▸ **Texte fourni**:
EXPOSÉ DES MOTIFS

Mesdames, Messieurs,

La mission d'information sur les influences étatiques extra-européennes dans le monde universitaire et académique français, présidée par M. Etienne Blanc 1 ( * ) , a identifié tout un spectre dans ce domaine, allant de la simple influence - qui relève de la diplomatie culturelle et scientifique classique -, à l'ingérence et à l'espionnage. Ces derniers concernent la sécurité nationale et relèvent du champ de compétence exclusif des États membres, qui disposent, pour y faire face, d'un arsenal juridique, et de services de renseignements.

En ce qui concerne les pratiques d'interférences, zone grise qui n'est précisément définie ni sur le plan académique, ni sur le plan pénal, les principales actions viennent de Chine , comme le constate la division des communications stratégiques du Service européen d'action extérieure de l'Union européenne (SEAE), qui lutte contre la désinformation et les manipulations d'informations émanant d'acteurs étrangers. Ces pratiques protéiformes visent en majorité à contrôler le discours porté sur la Chine, notamment en évitant les sujets sensibles comme Taïwan, le Tibet ou les Ouïghours.

À titre d'exemple, selon les chiffres d'une étude de 2018 fournis par la Hochschulrektorenkonferenz allemande, 26 % des sinologues allemands déclaraient avoir été empêchés dans leurs recherches, 9 % avoir déjà été convoqués par les autorités chinoises, et 5 % s'être vu refuser un visa. En outre, près de 70 % se disaient préoccupés par la question de l'autocensure.

Cette volonté de contrôler le discours vise également les nombreux étudiants chinois - qui forment par exemple le plus fort contingent d'étudiants étrangers en France et en Allemagne, mais aussi au Royaume-Uni. Ces derniers sont souvent « invités » à soutenir la ligne du parti, ce qui provoque également par ricochet des pratiques d'autocensure chez les étudiants de la diaspora, craignant des représailles sur leurs familles restées en Chine.

Dans ce cadre, les fameux instituts Confucius sont souvent mis en cause, comme en octobre dernier, lorsque la présentation d'une biographie de Xi Jinping à l'institut Confucius de Hanovre a dû être annulée sur intervention de l'université de Shanghai, qui exerce la cotutelle sur l'institut conjointement avec l'université de Hanovre. Plusieurs de ces instituts ont déjà été fermés en Europe, la Suède ayant été le premier pays européen à les éradiquer de son territoire national, au printemps 2020.

1. La liberté académique est un concept pluriel, qui n'est pas exhaustivement protégée par le droit européen

Toutes ces pratiques ont un point commun : elles portent atteinte à la liberté académique . Ce concept général recouvre des droits divers :

- la liberté de l'enseignement supérieur , qui implique tant le droit pour les étudiants d'étudier que le doit pour les enseignants d'enseigner ;

- la liberté de la recherche , qui implique, pour les chercheurs, à la fois le droit de choisir librement leurs sujets de recherche, le libre accès aux sources et données nécessaires à leurs travaux, et le droit de librement disposer des résultats de leurs recherches, notamment en les publiant et en les présentant librement , y compris dans leurs cours.

▸ **Consigne**: Quels sujets sensibles l'exposé des motifs cite-t-il comme thèmes que les pratiques d'interférence venues de Chine cherchent à faire éviter ? Les enregistrements ne sont d'aucune utilité ici.

▸ **Enregistrements affichés**:
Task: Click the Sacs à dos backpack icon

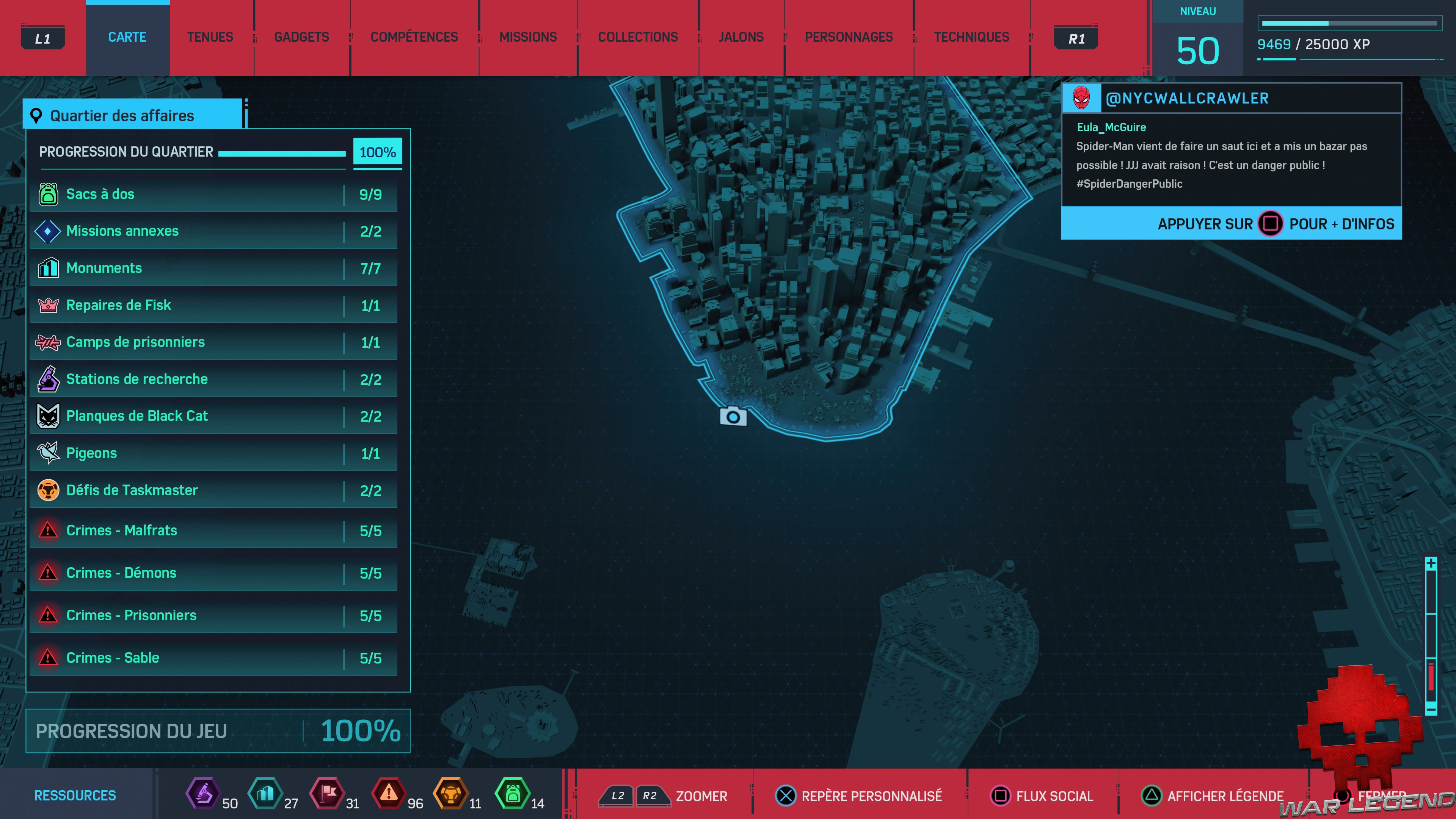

---

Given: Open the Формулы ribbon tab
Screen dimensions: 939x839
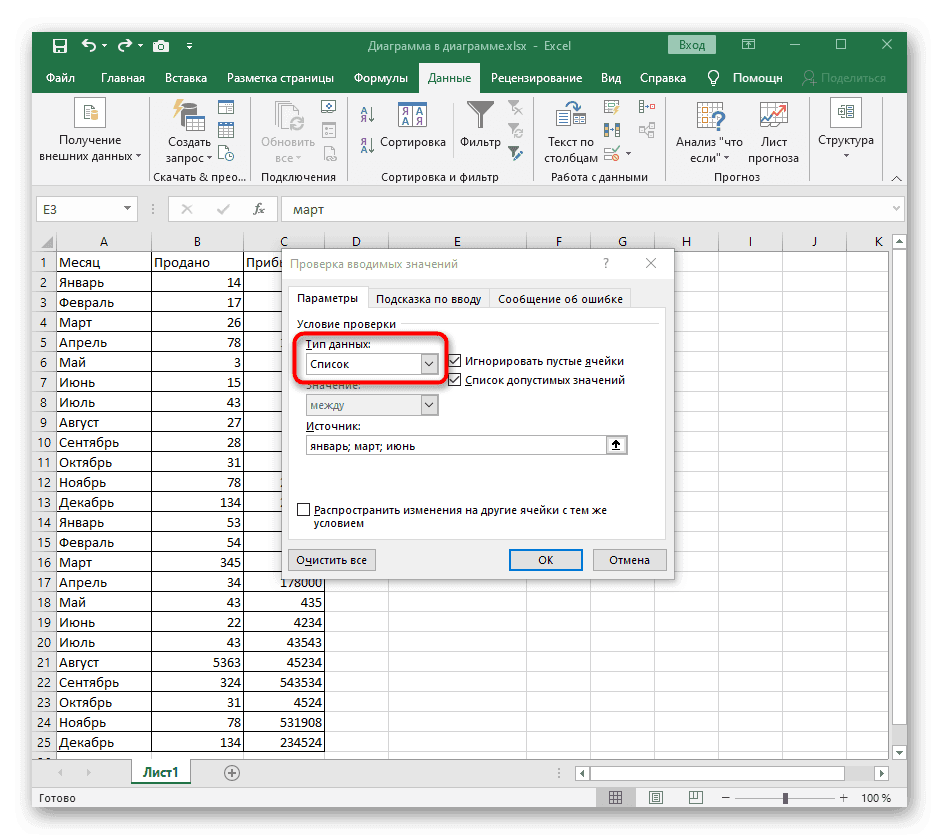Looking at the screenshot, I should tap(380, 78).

▸ **Réponse**: Taïwan, le Tibet et les Ouïghours.